[Collected data entries]
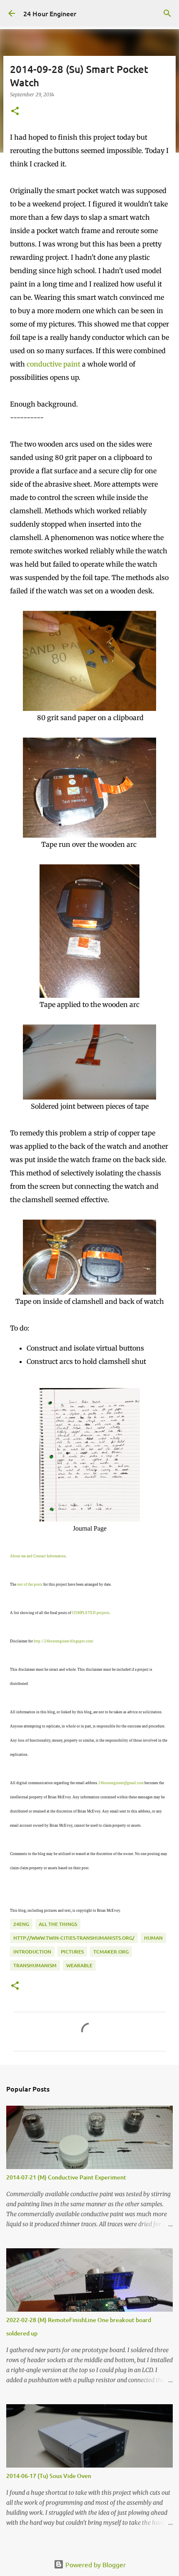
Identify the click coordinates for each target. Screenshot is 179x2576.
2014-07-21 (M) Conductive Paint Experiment (66, 2177)
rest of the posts (29, 1584)
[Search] (167, 13)
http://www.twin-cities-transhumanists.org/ (73, 1937)
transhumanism (35, 1965)
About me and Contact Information (38, 1556)
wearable (79, 1965)
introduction (32, 1951)
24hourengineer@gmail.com (121, 1783)
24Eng (21, 1924)
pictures (72, 1951)
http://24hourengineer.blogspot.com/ (64, 1641)
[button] (15, 111)
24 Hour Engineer (49, 13)
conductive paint (53, 364)
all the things (58, 1924)
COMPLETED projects (90, 1613)
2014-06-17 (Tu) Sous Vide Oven (48, 2476)
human (153, 1937)
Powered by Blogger (95, 2564)
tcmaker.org (111, 1951)
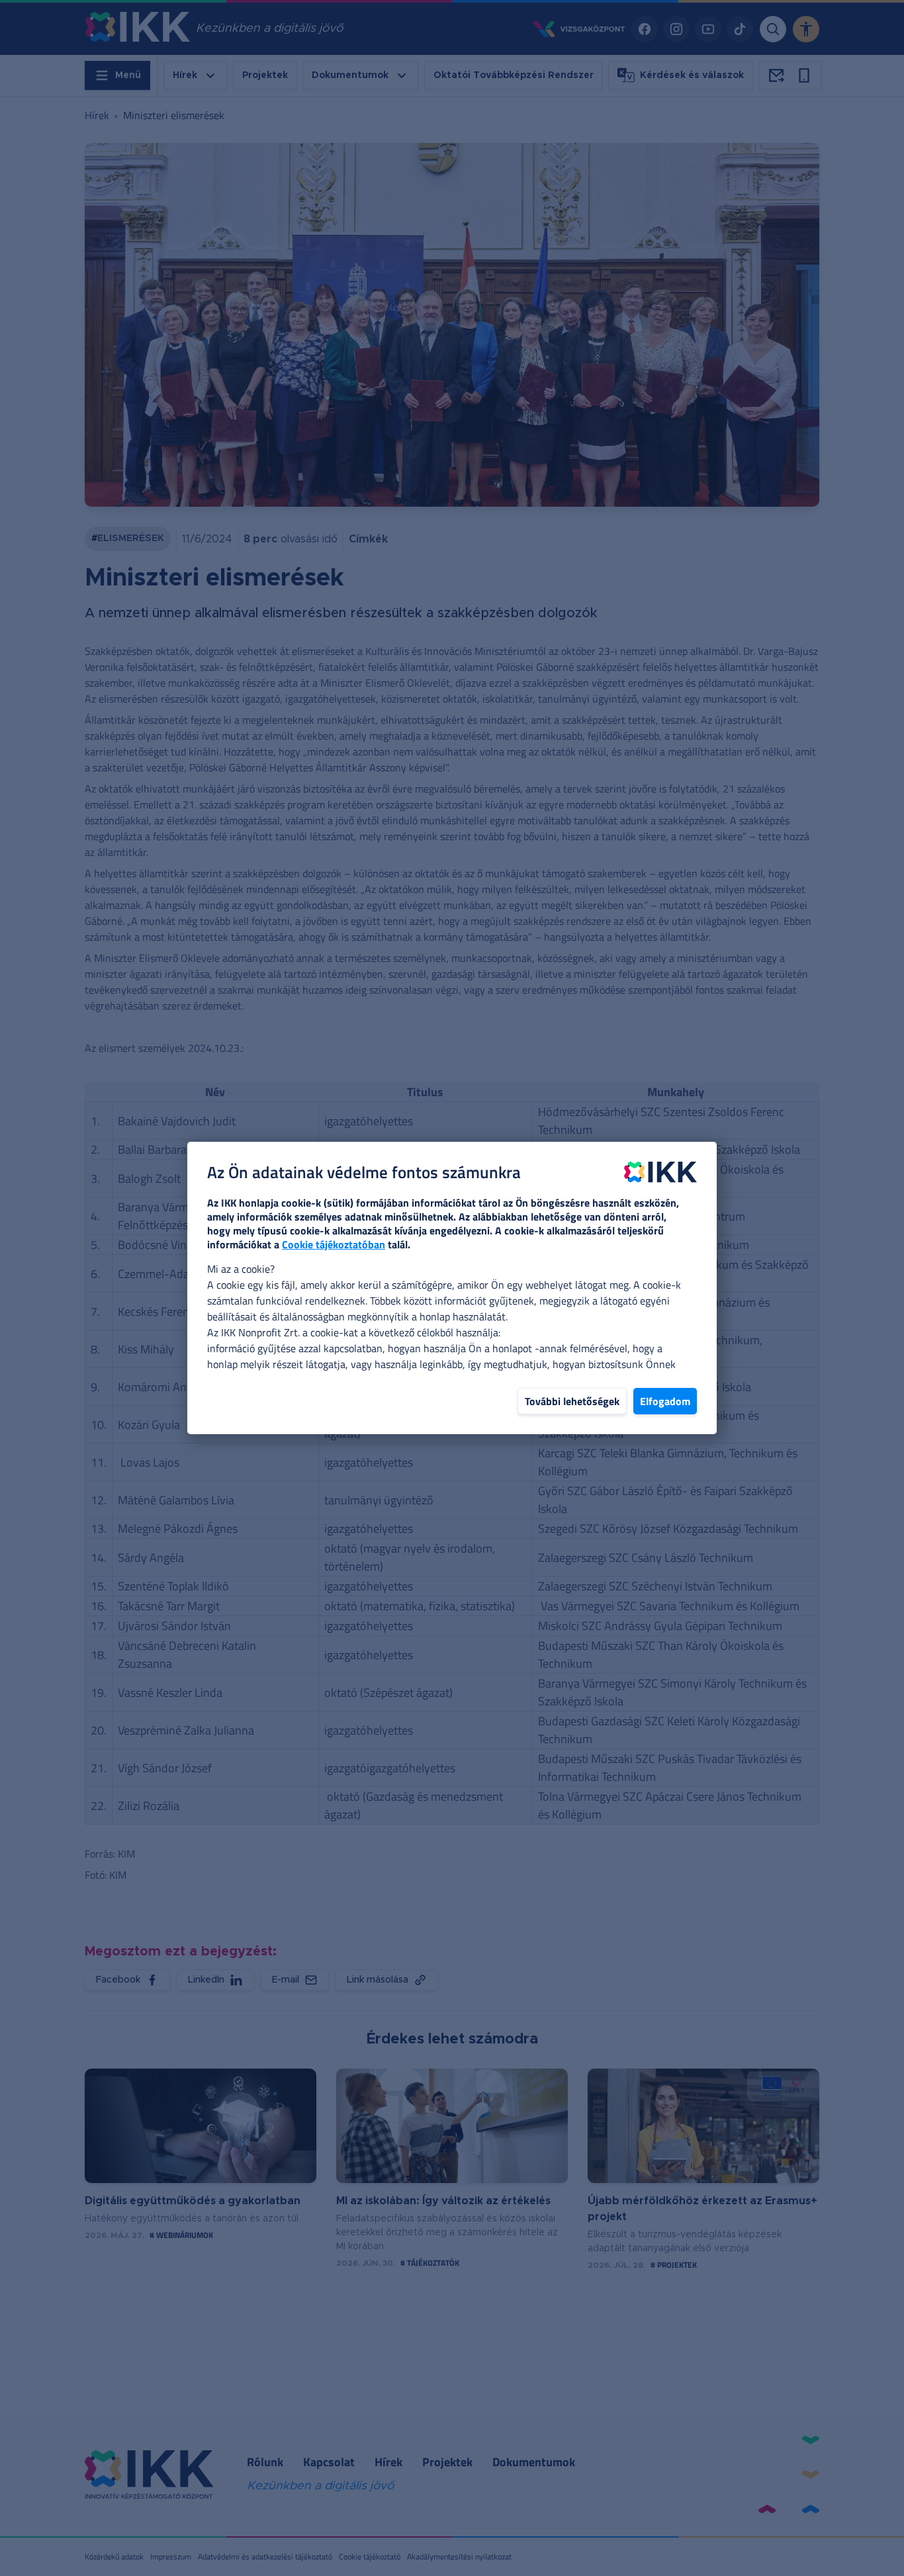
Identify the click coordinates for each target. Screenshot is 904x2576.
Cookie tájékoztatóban (333, 1244)
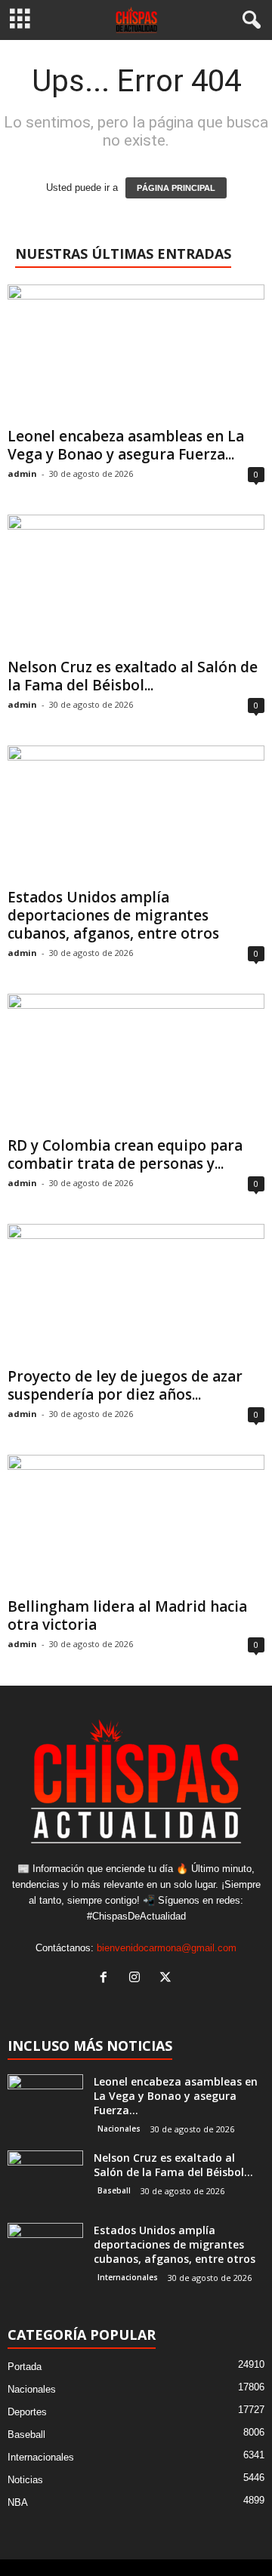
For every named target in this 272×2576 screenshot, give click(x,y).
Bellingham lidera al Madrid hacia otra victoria (127, 1615)
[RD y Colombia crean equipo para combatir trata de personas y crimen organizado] (136, 1062)
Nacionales (119, 2128)
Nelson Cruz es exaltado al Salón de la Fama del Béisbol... (133, 676)
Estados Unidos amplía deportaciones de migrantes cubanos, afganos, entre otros (113, 915)
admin (22, 473)
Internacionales (127, 2277)
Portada (25, 2366)
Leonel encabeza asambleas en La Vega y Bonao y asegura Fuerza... (126, 445)
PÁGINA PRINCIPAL (176, 187)
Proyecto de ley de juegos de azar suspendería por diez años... (125, 1385)
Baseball (114, 2190)
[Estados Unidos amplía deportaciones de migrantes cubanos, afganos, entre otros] (136, 813)
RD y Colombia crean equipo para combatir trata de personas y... (125, 1154)
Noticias (25, 2479)
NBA (18, 2502)
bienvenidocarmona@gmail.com (166, 1948)
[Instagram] (137, 1978)
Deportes (27, 2412)
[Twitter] (167, 1978)
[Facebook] (106, 1978)
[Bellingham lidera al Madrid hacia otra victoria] (136, 1523)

(TASK PROMPT):
Write out word for word every line from the one containing "[Estados Unidos amplía" through the last line of the data, and no other line.

(TASK ANSWER):
[Estados Unidos amplía deportaciones de migrantes cubanos, afganos, entre otros] (136, 813)
RD y Colombia crean equipo para combatir trata de personas y... (125, 1154)
Noticias (25, 2479)
NBA (18, 2502)
bienvenidocarmona@gmail.com (166, 1948)
[Instagram] (137, 1978)
Deportes (27, 2412)
[Twitter] (167, 1978)
[Facebook] (106, 1978)
[Bellingham lidera al Madrid hacia otra victoria] (136, 1523)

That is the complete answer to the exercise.